Let’s discuss the main trends that can affect the business strategies of football clubs. Firstly, we should speak about increasing prices for TV rights. Even in the short history of British football’s Premier League, launched in 1992, Sky has gone from paying £38m a season for its package of live matches to £367m a season (from 2010-11 to 2012-13), while the BBC now pays £57m a season just for delayed highlights. Now, with the implementation HDTV & 3D technologies into the everyday life, and using more cameras of better qualities and opportunities on the stadiums, the prices will be only higher. From the other hand, satellite companies build new kind of media infrastructure. They promote sport hard, making it look bigger and whipping up a sense of occasion for something as humdrum as a league match between Blackburn and Stoke. And they have turned football from something that happens once a week, with few games shown live, to something that happens at three different times on Saturday, two on Sunday, and once most other nights: if you’re hooked on football, you can get ten hits a week just from your own country. 

Another situation, which can affect the market very much, is the Financial Fair play, invented by FIFA. The financial fair play rules will require clubs to break even over a rolling three-year period if they want to play in the Champions League or Europa League.

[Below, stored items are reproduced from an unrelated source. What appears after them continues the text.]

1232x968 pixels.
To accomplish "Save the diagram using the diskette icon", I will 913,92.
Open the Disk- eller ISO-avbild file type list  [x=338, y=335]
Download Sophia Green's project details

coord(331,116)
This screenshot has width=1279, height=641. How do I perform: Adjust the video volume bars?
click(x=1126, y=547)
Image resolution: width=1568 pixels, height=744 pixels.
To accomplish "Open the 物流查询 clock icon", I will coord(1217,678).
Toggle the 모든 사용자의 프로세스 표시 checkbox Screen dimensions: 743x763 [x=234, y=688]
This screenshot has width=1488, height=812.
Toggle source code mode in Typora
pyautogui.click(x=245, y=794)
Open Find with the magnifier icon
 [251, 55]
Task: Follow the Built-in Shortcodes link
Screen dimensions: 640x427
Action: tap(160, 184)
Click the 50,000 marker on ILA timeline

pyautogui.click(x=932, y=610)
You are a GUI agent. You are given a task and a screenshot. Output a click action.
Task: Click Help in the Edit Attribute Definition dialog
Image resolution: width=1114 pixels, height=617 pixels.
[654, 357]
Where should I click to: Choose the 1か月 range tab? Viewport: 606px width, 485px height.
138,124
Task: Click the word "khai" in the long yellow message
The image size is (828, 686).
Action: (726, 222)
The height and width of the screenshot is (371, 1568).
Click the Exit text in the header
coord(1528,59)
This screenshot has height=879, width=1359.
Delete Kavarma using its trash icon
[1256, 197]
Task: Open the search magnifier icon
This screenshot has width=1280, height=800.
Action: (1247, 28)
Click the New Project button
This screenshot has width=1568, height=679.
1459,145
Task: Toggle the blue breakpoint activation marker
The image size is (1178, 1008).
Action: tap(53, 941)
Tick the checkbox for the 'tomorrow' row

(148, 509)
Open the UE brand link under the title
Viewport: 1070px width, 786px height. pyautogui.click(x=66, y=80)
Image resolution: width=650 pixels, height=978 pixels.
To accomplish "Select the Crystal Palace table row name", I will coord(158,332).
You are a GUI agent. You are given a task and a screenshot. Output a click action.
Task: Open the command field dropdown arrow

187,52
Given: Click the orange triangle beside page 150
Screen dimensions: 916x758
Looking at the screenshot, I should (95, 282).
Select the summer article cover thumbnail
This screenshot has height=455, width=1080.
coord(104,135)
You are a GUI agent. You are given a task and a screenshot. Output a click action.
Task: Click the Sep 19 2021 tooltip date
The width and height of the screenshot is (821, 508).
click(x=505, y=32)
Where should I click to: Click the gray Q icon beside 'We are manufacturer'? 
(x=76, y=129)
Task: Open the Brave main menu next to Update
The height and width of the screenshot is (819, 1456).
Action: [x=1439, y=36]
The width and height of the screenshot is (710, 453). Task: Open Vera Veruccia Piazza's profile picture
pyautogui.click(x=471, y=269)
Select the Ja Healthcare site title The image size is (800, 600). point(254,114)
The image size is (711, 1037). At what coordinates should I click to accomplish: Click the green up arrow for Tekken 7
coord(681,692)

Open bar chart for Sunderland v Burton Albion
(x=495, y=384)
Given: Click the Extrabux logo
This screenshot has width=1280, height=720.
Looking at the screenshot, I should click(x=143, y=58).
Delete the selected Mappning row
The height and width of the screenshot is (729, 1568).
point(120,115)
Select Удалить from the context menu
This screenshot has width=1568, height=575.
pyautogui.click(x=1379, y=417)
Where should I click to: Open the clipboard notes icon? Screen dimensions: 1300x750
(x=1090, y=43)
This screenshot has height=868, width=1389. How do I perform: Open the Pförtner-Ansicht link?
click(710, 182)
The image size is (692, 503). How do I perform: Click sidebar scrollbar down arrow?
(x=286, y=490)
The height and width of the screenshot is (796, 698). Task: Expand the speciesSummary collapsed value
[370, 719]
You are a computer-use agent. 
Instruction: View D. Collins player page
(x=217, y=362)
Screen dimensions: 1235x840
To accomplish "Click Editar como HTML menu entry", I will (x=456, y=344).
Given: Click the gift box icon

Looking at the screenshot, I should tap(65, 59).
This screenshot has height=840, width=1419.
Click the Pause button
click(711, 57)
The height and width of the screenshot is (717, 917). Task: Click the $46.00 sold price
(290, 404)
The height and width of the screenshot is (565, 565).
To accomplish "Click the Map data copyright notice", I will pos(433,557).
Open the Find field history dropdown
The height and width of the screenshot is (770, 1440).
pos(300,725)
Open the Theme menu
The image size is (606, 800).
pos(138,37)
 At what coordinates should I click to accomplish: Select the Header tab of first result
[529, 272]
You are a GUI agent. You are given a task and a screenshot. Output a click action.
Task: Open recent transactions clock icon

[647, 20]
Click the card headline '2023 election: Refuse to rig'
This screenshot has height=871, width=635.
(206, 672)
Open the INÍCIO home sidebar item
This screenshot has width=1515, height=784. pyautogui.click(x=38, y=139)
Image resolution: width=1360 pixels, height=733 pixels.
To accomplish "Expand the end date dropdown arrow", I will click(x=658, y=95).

There will be some leeway granted for the six years after 2012 but some Premier League clubs, notably Manchester City, Chelsea and Aston Villa, could still fall foul of the rule unless they change their spending habits. Clubs that breach the rules will not be granted a UEFA club license to take part in European competitions. As an initial compromise, clubs will be able to record maximum losses of €45 million (£39.5m) in total over the following three years. That can be subsidized by an owner but only if they invest the money permanently in return for shares. From 2014 to 2017, the overall permitted loss will fall to €30m (£26.3m) for each three-year block monitored by UEFA. After that, UEFA hope clubs will have learned financial balance and be genuinely breaking even. The elite English and Spanish clubs have been the greatest beneficiaries of the global football explosion over the last decade. Using the television revenue from the Champions League and the two most-watched domestic competitions in the world, they have dominated the European scene, splashed out on the best players and become a magnet for billionaires keen for a slice of the action. For instance, Fernando Torres’ £50m January switch from Liverpool to Chelsea would not show up as one lump sum in Chelsea’s 2010-11 accounts – instead it would be an annual amortization of £9m (£50m fee divided by the 5.5 years of his contract). Add in an estimated salary of £8m and the total cost of Torres, as far as UEFA’s accountants are concerned, is £17m per year.